:: ENTRIES SUPPLIED

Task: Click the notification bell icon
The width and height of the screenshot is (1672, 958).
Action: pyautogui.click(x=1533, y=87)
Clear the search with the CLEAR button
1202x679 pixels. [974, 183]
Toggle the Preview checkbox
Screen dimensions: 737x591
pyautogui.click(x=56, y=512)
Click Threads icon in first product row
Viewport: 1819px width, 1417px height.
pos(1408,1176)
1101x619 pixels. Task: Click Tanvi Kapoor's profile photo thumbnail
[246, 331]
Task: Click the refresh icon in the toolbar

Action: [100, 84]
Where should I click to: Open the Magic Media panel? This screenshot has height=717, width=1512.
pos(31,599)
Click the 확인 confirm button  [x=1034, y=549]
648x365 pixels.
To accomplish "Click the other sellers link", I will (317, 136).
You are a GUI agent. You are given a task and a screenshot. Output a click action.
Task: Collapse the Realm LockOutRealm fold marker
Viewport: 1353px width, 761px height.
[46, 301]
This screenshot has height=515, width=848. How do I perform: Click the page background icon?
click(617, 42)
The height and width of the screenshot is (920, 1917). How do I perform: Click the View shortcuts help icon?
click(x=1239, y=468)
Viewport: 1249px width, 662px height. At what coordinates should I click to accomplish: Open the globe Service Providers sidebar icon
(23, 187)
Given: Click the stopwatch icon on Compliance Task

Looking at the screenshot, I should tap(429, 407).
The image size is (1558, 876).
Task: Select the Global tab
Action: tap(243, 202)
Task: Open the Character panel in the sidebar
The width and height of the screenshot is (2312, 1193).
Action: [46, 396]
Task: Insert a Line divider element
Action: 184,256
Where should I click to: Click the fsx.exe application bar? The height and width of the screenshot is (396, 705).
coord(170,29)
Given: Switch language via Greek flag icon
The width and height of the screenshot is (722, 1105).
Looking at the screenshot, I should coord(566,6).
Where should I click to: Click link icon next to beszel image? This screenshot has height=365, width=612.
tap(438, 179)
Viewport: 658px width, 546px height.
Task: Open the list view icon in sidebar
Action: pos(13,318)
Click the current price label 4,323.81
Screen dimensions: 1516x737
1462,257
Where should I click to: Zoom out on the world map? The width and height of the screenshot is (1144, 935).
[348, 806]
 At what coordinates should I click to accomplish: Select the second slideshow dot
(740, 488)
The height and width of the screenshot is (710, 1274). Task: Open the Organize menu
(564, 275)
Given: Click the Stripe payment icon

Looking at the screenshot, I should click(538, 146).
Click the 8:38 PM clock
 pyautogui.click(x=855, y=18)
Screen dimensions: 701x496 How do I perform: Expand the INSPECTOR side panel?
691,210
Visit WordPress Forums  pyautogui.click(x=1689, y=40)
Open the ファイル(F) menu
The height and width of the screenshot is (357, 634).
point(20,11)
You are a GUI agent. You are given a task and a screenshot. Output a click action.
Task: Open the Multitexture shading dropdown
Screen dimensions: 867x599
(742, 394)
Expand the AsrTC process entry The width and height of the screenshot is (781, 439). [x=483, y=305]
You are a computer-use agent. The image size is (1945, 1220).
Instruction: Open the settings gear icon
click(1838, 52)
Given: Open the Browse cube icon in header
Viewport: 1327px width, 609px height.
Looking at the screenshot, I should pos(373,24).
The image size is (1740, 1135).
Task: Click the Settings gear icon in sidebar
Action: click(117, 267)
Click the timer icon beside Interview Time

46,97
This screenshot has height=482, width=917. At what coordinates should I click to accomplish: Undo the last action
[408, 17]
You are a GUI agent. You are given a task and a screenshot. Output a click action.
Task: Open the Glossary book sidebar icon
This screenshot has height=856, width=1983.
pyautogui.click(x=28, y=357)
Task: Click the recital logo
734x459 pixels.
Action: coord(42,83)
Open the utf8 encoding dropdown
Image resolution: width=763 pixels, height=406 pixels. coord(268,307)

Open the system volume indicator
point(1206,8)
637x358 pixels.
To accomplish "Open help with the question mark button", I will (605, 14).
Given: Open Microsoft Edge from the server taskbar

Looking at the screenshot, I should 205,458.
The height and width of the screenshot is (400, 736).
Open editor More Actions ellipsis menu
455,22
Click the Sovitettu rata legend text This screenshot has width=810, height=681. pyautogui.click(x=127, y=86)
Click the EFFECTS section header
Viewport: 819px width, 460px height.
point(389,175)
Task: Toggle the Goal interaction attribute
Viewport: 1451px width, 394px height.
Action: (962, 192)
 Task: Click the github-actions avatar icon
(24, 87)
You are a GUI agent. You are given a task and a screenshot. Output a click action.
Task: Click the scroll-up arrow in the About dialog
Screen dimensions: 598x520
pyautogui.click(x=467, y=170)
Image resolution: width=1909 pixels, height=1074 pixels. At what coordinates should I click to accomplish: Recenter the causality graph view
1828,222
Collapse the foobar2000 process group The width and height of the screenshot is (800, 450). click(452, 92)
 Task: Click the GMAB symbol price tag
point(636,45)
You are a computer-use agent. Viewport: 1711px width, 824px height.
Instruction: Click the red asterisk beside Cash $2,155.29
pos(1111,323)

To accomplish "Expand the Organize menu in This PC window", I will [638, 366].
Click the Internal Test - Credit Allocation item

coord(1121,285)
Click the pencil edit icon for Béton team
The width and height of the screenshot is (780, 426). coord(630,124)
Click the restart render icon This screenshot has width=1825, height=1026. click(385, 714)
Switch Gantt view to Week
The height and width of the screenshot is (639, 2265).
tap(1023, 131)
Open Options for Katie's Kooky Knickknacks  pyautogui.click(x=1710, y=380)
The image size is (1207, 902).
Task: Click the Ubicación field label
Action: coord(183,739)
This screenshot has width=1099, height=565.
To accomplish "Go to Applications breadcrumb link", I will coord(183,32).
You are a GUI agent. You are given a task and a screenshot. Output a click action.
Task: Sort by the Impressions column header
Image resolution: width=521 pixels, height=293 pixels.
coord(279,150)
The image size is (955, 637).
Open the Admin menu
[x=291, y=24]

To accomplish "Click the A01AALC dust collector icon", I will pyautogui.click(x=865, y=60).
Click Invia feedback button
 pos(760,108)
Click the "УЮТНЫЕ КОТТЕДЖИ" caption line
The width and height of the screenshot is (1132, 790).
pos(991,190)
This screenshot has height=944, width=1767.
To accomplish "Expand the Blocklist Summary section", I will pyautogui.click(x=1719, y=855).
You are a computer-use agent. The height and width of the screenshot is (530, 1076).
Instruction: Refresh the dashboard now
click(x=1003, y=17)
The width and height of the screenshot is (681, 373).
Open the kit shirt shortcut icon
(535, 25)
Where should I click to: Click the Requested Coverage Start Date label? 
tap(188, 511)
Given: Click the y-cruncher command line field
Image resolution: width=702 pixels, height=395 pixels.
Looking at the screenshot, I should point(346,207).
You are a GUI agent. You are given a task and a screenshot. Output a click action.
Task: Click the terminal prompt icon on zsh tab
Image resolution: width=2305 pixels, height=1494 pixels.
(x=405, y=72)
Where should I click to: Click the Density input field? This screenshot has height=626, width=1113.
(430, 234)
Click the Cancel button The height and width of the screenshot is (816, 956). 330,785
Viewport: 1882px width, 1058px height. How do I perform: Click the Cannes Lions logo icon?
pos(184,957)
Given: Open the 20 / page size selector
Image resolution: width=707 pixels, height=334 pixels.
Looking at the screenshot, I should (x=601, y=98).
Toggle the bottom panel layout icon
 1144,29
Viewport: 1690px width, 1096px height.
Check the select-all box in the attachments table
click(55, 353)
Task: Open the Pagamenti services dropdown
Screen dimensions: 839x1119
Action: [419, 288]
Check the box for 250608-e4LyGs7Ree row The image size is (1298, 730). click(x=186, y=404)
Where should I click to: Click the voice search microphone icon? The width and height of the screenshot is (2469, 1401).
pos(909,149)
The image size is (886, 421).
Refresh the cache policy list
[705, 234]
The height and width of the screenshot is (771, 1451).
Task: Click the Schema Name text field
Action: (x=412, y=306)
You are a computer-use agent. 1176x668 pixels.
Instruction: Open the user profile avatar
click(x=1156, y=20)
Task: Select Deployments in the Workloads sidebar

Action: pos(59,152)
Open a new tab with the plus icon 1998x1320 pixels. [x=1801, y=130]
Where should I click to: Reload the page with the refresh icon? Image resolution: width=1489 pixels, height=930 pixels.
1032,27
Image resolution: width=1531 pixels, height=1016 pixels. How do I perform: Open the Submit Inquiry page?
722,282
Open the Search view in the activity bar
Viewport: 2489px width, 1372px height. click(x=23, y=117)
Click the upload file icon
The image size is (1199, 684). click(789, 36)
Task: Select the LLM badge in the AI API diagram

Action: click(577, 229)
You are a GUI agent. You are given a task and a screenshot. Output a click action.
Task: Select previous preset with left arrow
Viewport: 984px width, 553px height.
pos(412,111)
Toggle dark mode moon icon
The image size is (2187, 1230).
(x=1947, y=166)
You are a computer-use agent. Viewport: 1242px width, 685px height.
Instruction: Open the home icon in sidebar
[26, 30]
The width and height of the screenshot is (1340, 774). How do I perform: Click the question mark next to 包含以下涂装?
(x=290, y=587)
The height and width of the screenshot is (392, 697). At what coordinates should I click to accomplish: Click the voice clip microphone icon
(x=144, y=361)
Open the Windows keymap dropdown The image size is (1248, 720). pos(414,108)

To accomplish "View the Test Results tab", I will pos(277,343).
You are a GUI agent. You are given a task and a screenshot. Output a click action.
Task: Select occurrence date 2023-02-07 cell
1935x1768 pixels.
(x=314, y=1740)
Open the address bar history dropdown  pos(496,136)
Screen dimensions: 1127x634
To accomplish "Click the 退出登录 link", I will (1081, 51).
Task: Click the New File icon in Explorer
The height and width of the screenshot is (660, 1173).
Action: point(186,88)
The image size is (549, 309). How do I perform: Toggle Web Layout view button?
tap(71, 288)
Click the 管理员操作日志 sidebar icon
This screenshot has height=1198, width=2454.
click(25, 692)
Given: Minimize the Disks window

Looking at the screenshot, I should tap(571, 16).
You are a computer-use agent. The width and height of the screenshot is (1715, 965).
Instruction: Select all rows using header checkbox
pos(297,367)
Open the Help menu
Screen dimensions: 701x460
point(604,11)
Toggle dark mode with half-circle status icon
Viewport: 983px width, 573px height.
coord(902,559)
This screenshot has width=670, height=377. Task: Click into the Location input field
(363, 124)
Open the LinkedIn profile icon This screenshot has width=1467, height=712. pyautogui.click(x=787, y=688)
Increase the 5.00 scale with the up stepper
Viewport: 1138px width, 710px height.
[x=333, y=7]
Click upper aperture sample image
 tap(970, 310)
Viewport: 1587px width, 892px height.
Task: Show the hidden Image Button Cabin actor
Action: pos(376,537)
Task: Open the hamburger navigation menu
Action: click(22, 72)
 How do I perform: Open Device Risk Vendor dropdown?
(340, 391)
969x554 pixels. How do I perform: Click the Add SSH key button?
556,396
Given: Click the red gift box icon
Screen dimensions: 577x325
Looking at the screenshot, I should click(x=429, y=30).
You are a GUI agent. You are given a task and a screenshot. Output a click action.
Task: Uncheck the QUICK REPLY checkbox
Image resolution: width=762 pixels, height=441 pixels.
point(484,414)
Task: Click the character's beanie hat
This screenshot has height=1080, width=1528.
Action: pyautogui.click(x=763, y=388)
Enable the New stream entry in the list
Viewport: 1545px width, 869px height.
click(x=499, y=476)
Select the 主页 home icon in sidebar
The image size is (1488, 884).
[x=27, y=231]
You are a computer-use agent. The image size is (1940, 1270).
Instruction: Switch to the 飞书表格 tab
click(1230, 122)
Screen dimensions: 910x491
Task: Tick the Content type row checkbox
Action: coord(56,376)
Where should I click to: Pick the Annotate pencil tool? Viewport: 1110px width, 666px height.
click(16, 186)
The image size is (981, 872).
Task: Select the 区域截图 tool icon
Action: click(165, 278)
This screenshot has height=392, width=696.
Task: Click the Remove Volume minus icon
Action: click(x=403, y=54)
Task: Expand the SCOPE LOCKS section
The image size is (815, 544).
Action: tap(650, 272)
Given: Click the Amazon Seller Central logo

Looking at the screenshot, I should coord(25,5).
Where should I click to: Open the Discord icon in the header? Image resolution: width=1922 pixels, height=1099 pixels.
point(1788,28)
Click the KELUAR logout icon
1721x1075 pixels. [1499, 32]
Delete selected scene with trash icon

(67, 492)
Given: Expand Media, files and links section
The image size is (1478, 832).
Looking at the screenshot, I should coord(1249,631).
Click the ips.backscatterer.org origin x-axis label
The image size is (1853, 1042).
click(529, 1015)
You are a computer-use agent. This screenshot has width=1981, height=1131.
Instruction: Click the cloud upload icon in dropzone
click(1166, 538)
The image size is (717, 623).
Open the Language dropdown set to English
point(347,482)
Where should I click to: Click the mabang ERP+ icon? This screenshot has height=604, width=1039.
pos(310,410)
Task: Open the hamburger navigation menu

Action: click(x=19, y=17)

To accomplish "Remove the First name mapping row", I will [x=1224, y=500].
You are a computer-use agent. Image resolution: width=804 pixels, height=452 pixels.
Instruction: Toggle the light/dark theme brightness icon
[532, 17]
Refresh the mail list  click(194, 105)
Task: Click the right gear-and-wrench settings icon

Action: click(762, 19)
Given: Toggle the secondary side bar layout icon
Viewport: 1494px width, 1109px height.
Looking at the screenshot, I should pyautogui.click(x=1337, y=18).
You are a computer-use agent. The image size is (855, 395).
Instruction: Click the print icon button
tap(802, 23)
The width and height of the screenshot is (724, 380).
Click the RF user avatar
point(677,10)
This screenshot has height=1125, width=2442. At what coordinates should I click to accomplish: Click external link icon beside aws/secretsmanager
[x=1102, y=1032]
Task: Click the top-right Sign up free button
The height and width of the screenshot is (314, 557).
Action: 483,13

::::

REQUIRED ACTION:
There is a run of lines above from the one with "Task: Select occurrence date 2023-02-07 cell" to the one with "You are a computer-use agent. The width"; print exactly that run, both ends included, and nothing else.

YOUR SOLUTION:
Task: Select occurrence date 2023-02-07 cell
1935x1768 pixels.
(x=314, y=1740)
Open the address bar history dropdown  pos(496,136)
Screen dimensions: 1127x634
To accomplish "Click the 退出登录 link", I will (1081, 51).
Task: Click the New File icon in Explorer
The height and width of the screenshot is (660, 1173).
Action: point(186,88)
The image size is (549, 309). How do I perform: Toggle Web Layout view button?
tap(71, 288)
Click the 管理员操作日志 sidebar icon
This screenshot has height=1198, width=2454.
click(25, 692)
Given: Minimize the Disks window

Looking at the screenshot, I should tap(571, 16).
You are a computer-use agent. The width and height of the screenshot is (1715, 965).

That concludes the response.